_Records for processing_
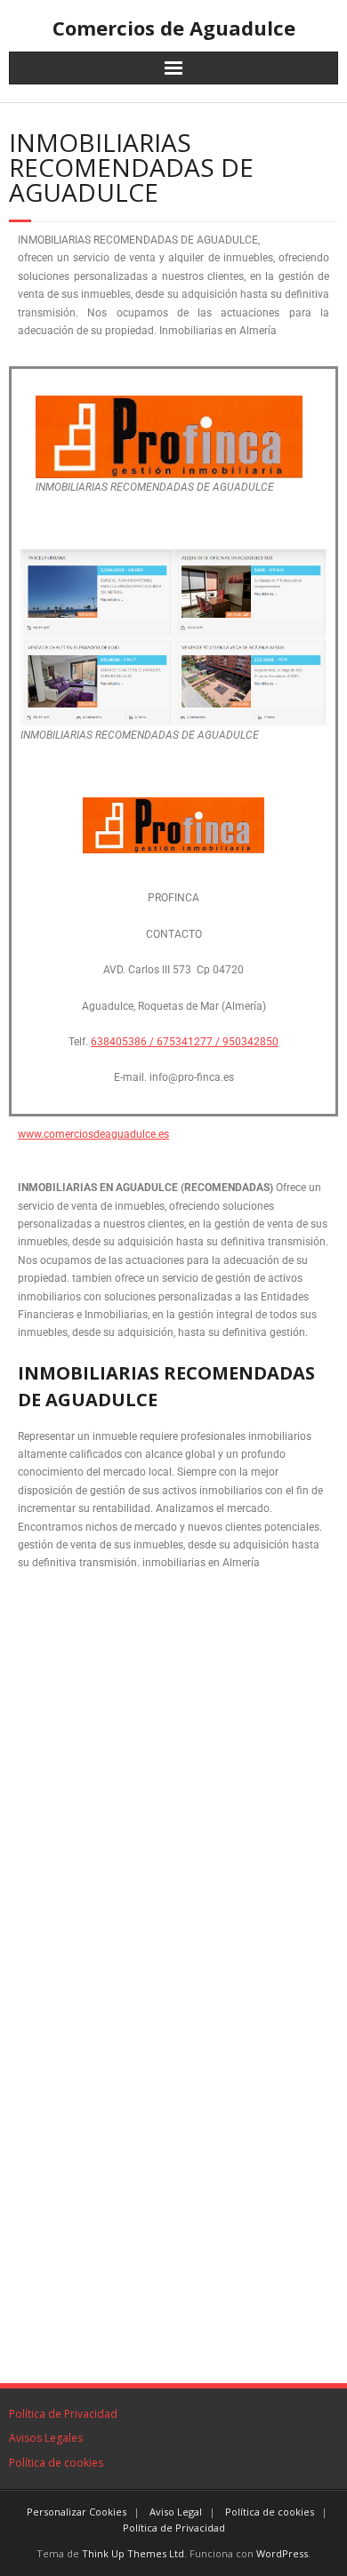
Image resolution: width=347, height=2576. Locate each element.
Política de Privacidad (63, 2413)
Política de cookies (56, 2462)
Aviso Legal (175, 2511)
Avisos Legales (46, 2437)
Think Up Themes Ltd (133, 2553)
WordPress (282, 2553)
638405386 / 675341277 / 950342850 (184, 1042)
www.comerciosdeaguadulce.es (93, 1134)
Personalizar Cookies (76, 2511)
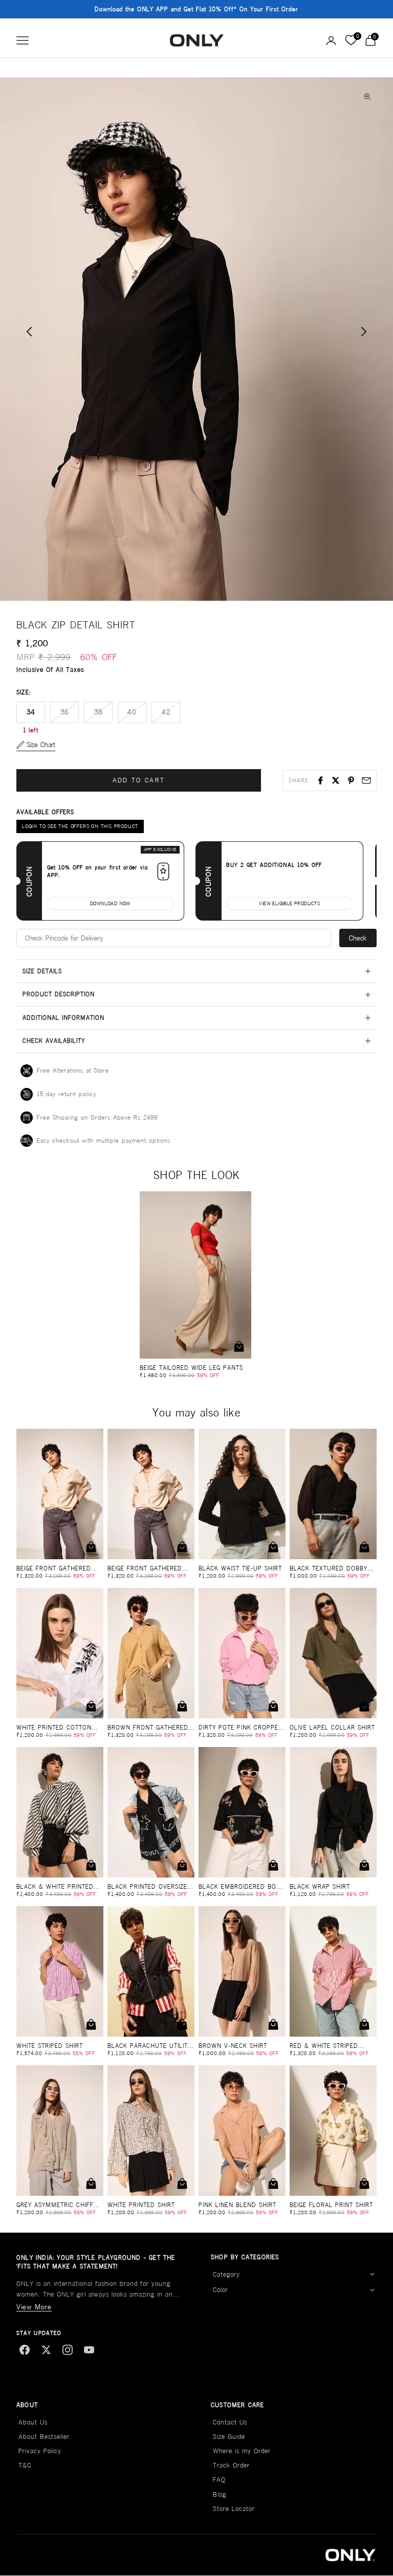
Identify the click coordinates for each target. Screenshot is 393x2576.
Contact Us (230, 2422)
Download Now (110, 903)
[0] (350, 40)
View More (34, 2307)
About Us (33, 2422)
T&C (24, 2465)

_Work request_
Write each line exactly as it appears, from the line that holds "Personalizar Cookies (76, 2511)" through the closing line of the data above, and leave every picture out.

_Problem solution_
Personalizar Cookies (76, 2511)
Identify the click coordinates for each target. Screenshot is 393x2576.
Contact Us (230, 2422)
Download Now (110, 903)
[0] (350, 40)
View More (34, 2307)
About Us (33, 2422)
T&C (24, 2465)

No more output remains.